◆ **WHAT TO WORK ON**: Find where "Switch Kısa açıklama language to ENG" occurs in the data below, and retype that line and every later line exactly.

[[ DATA TO PROCESS open ]]

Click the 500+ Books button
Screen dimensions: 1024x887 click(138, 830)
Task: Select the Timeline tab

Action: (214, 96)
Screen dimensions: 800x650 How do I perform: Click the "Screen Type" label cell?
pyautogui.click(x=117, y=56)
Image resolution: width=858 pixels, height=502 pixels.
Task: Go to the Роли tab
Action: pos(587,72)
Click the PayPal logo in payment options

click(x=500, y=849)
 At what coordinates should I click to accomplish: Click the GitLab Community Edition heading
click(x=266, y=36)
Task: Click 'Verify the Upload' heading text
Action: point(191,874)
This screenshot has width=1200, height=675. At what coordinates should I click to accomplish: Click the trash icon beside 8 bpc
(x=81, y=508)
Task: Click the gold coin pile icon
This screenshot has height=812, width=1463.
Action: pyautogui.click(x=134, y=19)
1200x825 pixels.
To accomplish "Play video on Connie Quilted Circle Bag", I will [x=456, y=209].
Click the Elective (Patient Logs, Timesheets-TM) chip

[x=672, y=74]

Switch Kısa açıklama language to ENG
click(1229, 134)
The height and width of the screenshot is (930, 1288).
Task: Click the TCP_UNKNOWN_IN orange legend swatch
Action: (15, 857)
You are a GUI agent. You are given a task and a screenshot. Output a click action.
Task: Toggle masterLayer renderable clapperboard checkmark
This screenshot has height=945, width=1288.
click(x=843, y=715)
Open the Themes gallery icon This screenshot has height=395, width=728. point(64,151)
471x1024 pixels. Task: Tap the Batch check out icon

[[ DATA TO PROCESS closed ]]

◆ **ANSWER AREA**:
Switch Kısa açıklama language to ENG
click(1229, 134)
The height and width of the screenshot is (930, 1288).
Task: Click the TCP_UNKNOWN_IN orange legend swatch
Action: (15, 857)
You are a GUI agent. You are given a task and a screenshot. Output a click action.
Task: Toggle masterLayer renderable clapperboard checkmark
This screenshot has height=945, width=1288.
click(x=843, y=715)
Open the Themes gallery icon This screenshot has height=395, width=728. point(64,151)
471x1024 pixels. Task: Tap the Batch check out icon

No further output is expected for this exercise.